# Opinion on Whitecap Resources WCP?



## jargey3000 (Jan 25, 2011)

Thought i'd post separately from the main WCP thread.
I bought 1000 shares back in '14 - just before the drop (around $16/share). Considering buying another 1000 at today's levels to lower my avg. cost-per-share. I don't usually try to 'catch falling knives' & just wondering what others think of this move at this time for this stock? (I guess I've got to think that oil prices have maybe touched a bottom & may continue to bubble up ...) Thoughts? Comments?
(Current price today,Feb 29/16= $7.64)


----------



## daddybigbucks (Jan 30, 2011)

i remember before the oil bust, Whitecap was an analyst darling.
I looked at its financials but they are pretty sparse on Tsxmoney site. That is usually a red flag for me.
Plus it looks like they have no cash on hand. Another red flag.
i ended my look there.

One thing i find interesting, is that Investing Income. Most oil companies have huge losses in this area. I assume because they know oil so they invest in other Oil companies.
Wouldnt it be smarter, to invest in other areas instead to compensate for a oil bust?

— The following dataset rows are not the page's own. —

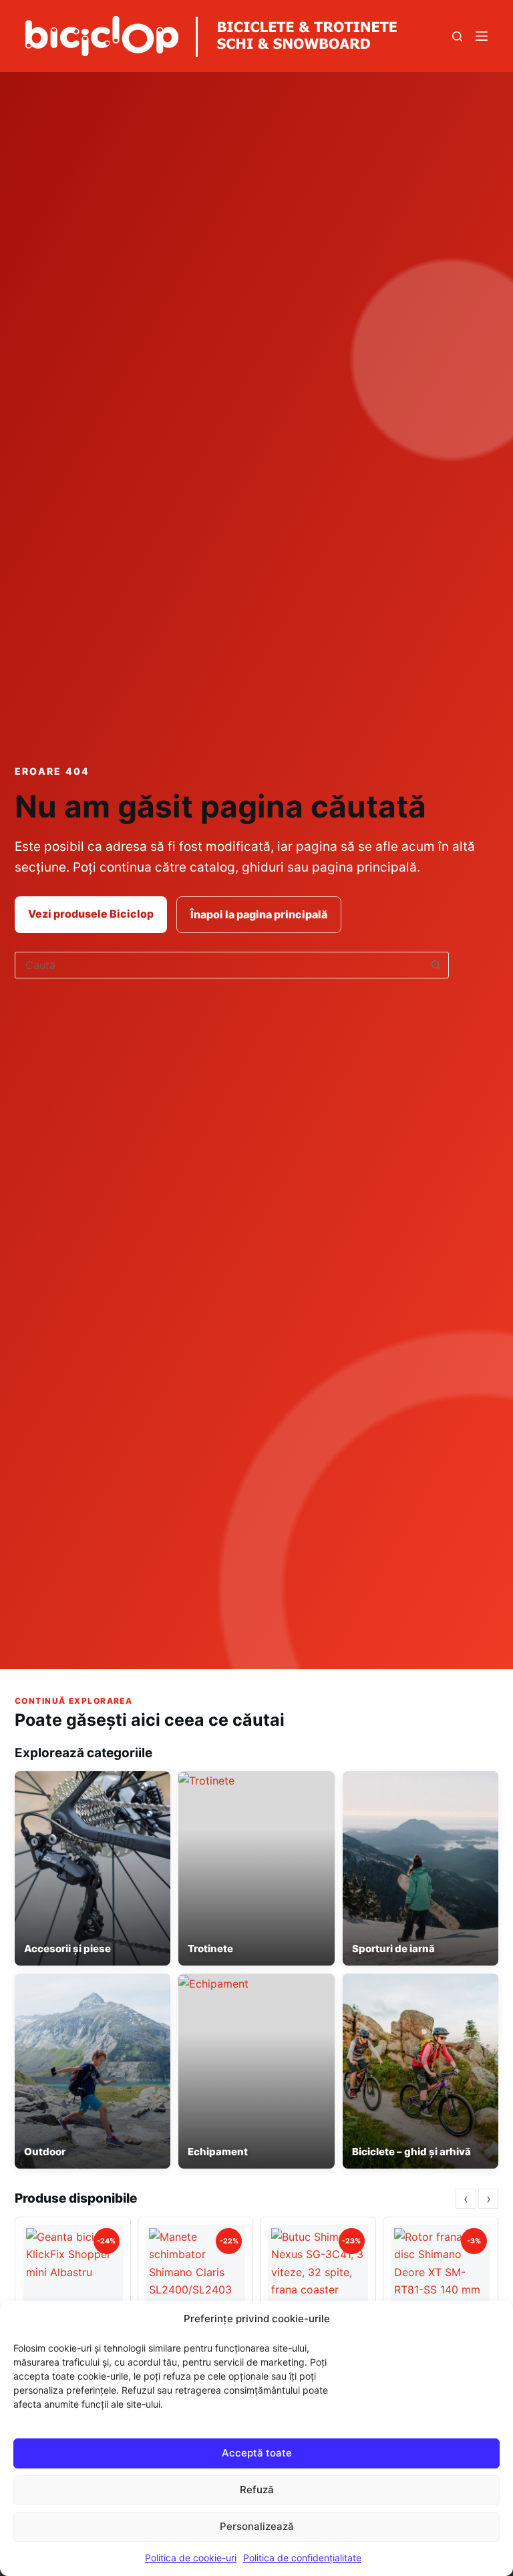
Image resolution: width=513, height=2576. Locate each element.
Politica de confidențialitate (302, 2557)
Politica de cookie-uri (190, 2557)
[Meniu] (482, 36)
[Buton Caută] (435, 965)
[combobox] (219, 965)
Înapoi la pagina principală (258, 914)
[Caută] (457, 36)
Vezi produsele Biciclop (91, 913)
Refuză (257, 2489)
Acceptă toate (257, 2452)
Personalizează (257, 2526)
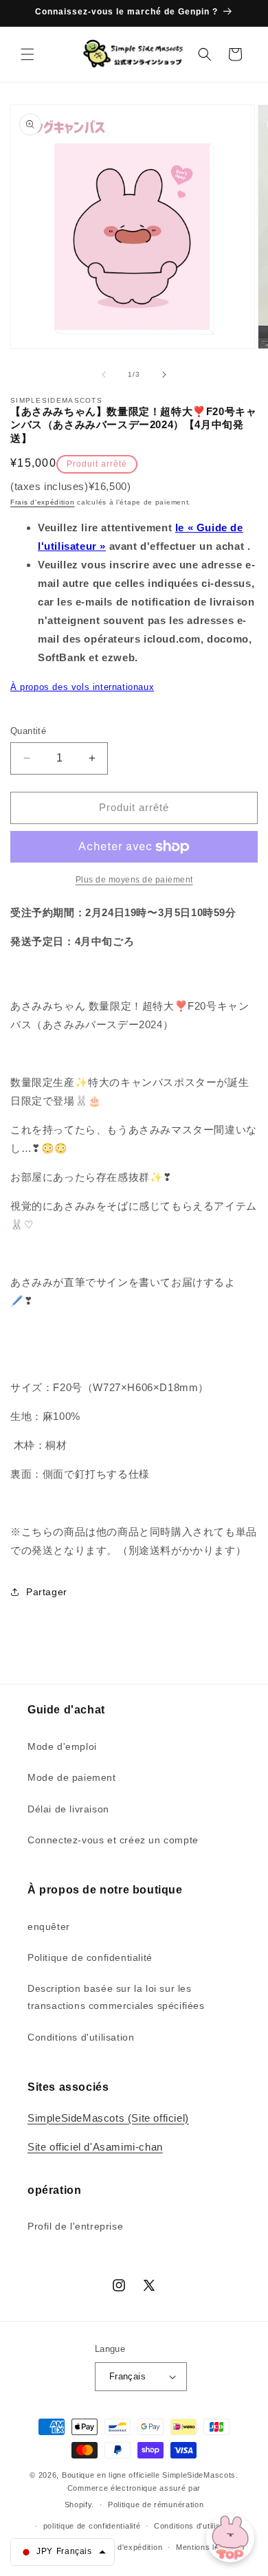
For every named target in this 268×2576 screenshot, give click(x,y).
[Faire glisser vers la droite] (164, 374)
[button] (27, 54)
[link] (134, 880)
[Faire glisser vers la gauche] (104, 374)
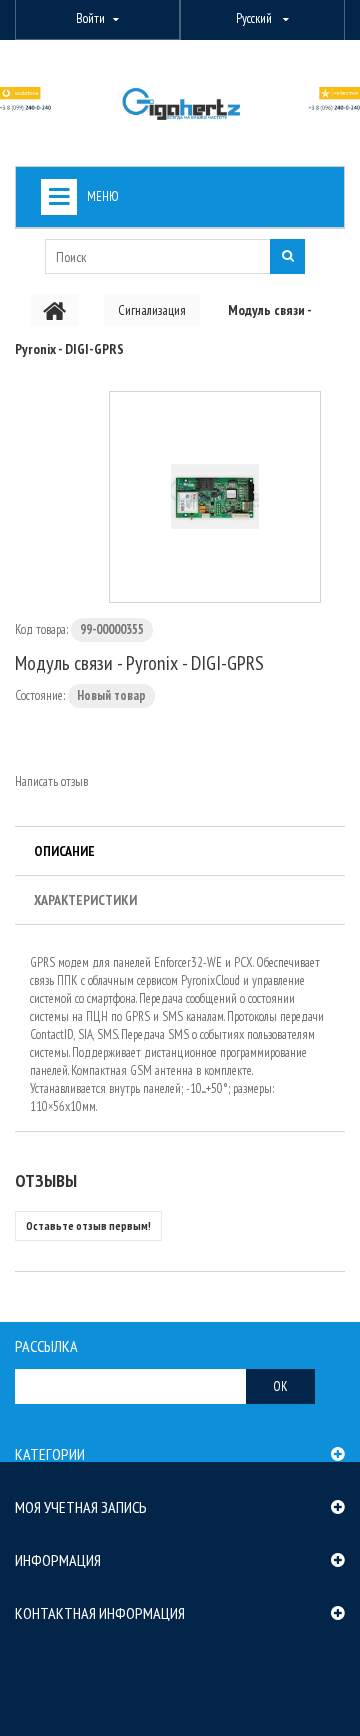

Hindsight is 20/20 i guess.


----------



## Eder (Feb 16, 2011)

My kid bought a bunch of Whitecap the other day after listening to random analysts throwing darts. I sat him down & walked him through their financials...he sold the same day & bought more RY.


----------



## Freedom45 (Jan 29, 2011)

I hold a small position (<300sh) averaged @$10.58. I'm obviously down, but continue to hold. I think when (if) oil turns around, if Whitecap is still standing, they'll do well. If oil stays down for an extended period, there won't be very many survivors in the sector, WCP included.


----------



## Video_Frank (Aug 2, 2013)

jargey3000 said:


> I bought 1000 shares back in '14 - just before the drop (around $16/share). Considering buying another 1000 at today's levels...


What was your reason for buying it? What was your reason for still holding it? How does it fit into your investment strategy? Upon what information are you basing your possible decision to buy more?


----------



## doctrine (Sep 30, 2011)

WCP is one of the best; I would say that the dividend and production is relatively sustainable for at least a year at $35 WTI before they start getting in more trouble. They are assuming prices to rise above $40 by the end of the year but have some room in their budget. I think it looks good under $8. If oil falls back to $30 for any length of time, though, I would expect the dividend to be cut at least in half again if not eliminated by the end of the year.


----------